On Friday, Colorado’s Sex Offender Management Board (SOMB) voted to stop using the term “sex offender” because of the term’s “negative effects.”
In a 10-6 vote, the board decided to replace “sex offender” with “adults who commit sexual offenses.” According to the new standards and guidelines, “The Colorado Sex Offender Management Board (SOMB) voted today to use “adults who commit sexual offenses” in place of “sex offenders” in the standards and guidelines used by treatment providers who assess, evaluate and treat people convicted of sexual offenses.”
The public will have 20 days to comment on the recent changes.
While the language change applies to “treatment providers,” the term “sex offender will continue to be used in Colorado statute and the criminal justice system, including courts, law enforcement and the Colorado Sex Offender Registry.”

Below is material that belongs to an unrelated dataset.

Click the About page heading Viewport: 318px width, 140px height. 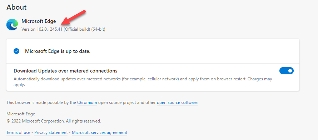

Speaking to The Denver Post, the board’s chair, Kimberly Kline, said “I think the biggest thing is research really shows us that assigning a label has the potential for negative effects in rehabilitation.” Kline went on to say, “If we’re talking about how someone speaks about themself … that can increase risk. Ultimately it is victim-centered if we’re reducing risk.”
Speaking out against the language change, Kimberly Corbin, a survivor of rape, said “I’m involved today after hearing that it would be improper or offensive in some manner for me to refer to the man who raped me, as a sex offender.” She went on to say, “It’s very, very damaging for those who people who are labeled when it has to do with gender, race, sexuality, ability, but those are not their choices, the biggest thing for me is these are choices that sex offenders make.”